Saved entries
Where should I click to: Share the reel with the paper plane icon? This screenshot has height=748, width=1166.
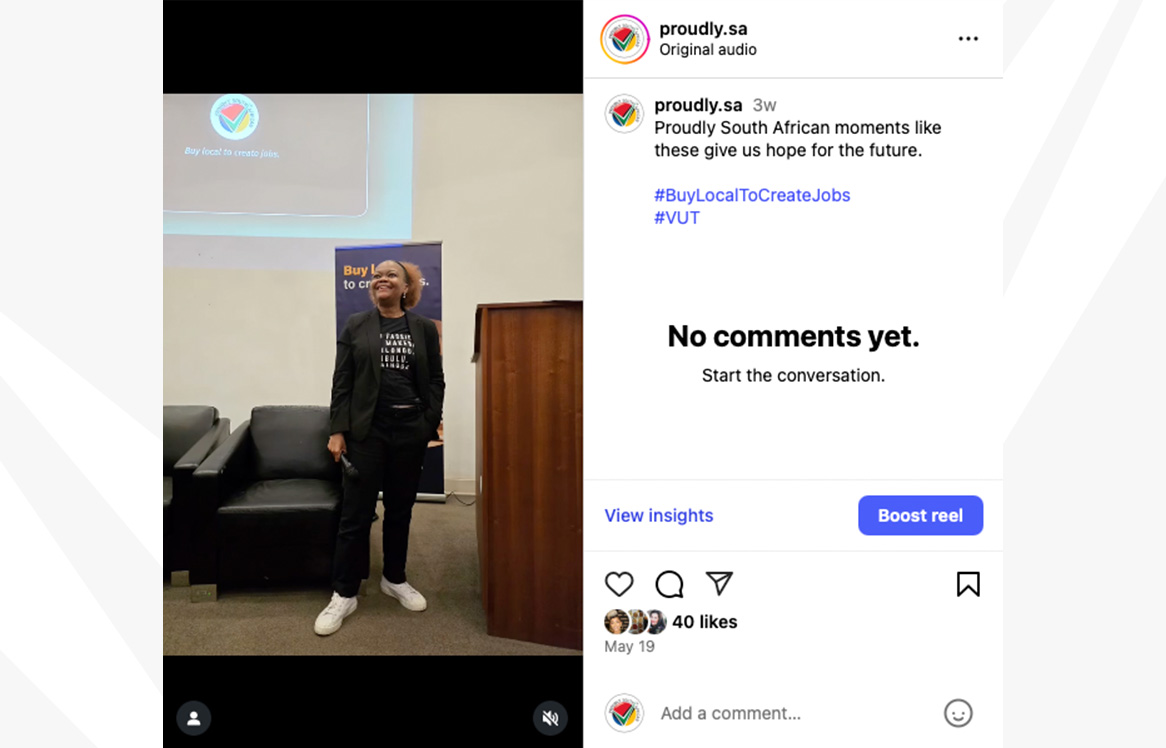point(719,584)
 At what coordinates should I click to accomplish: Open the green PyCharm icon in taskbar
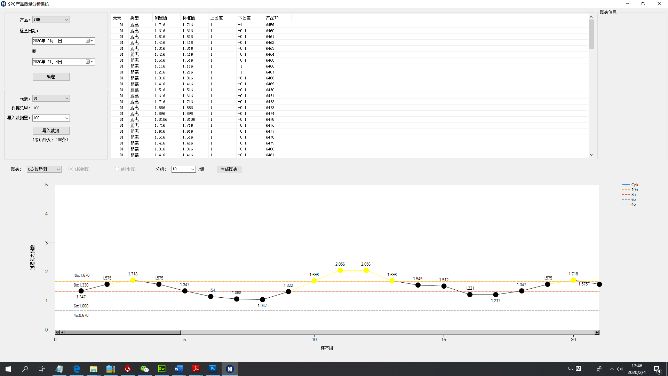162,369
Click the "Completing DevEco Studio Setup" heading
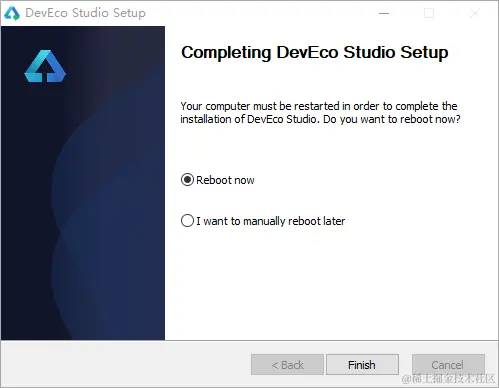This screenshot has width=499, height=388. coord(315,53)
...
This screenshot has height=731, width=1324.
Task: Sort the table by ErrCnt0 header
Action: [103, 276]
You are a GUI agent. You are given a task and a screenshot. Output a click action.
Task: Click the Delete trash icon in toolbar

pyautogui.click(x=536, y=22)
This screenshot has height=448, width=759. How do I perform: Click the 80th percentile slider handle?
---
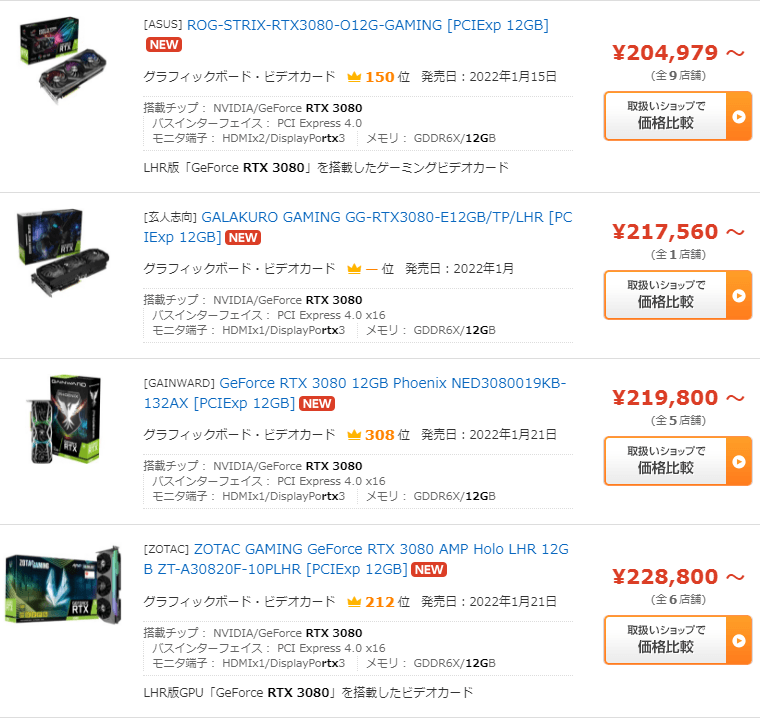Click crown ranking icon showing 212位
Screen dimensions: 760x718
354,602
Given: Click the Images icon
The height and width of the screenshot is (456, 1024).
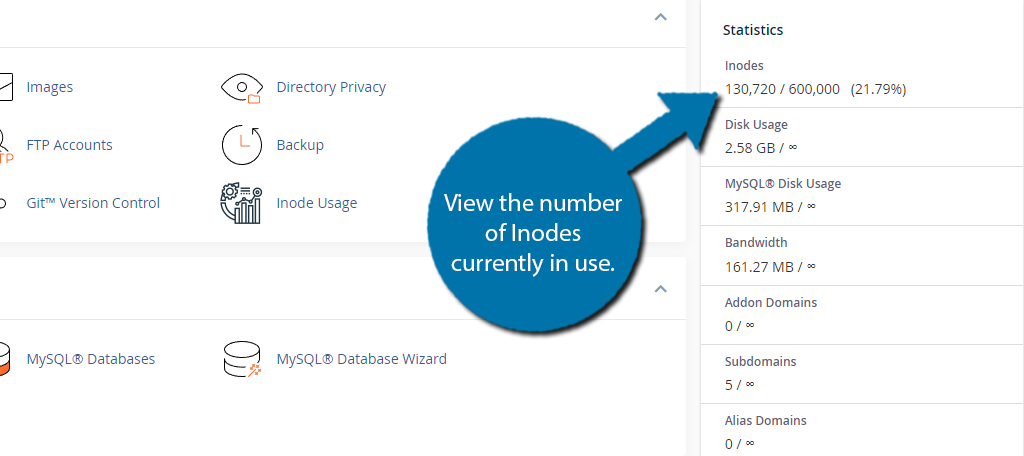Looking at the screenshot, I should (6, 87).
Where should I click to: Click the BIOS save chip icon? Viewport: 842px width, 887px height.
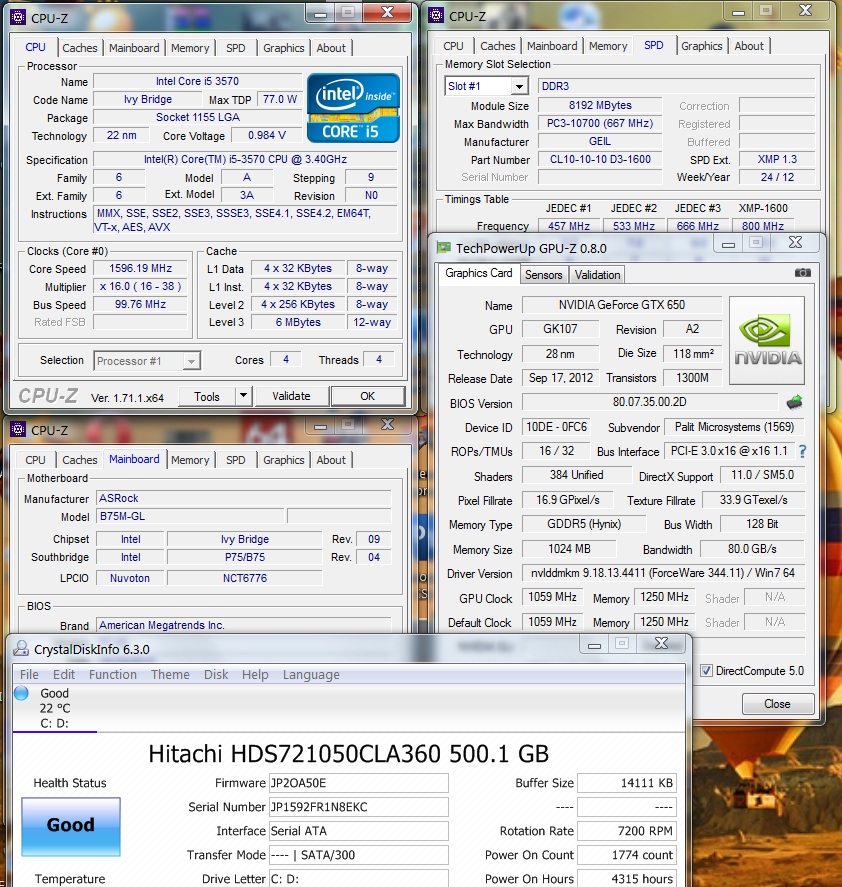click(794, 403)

• **TASK TO COMPLETE**
Extract from the records above the lines from the one containing "Task: Click the Delete trash icon in toolbar" to the one containing "This screenshot has height=448, width=759.", both lines included, exactly as they appear and with nothing else.

• **TASK RESULT**
Task: Click the Delete trash icon in toolbar

pyautogui.click(x=536, y=22)
This screenshot has height=448, width=759. How do I perform: Click the 80th percentile slider handle?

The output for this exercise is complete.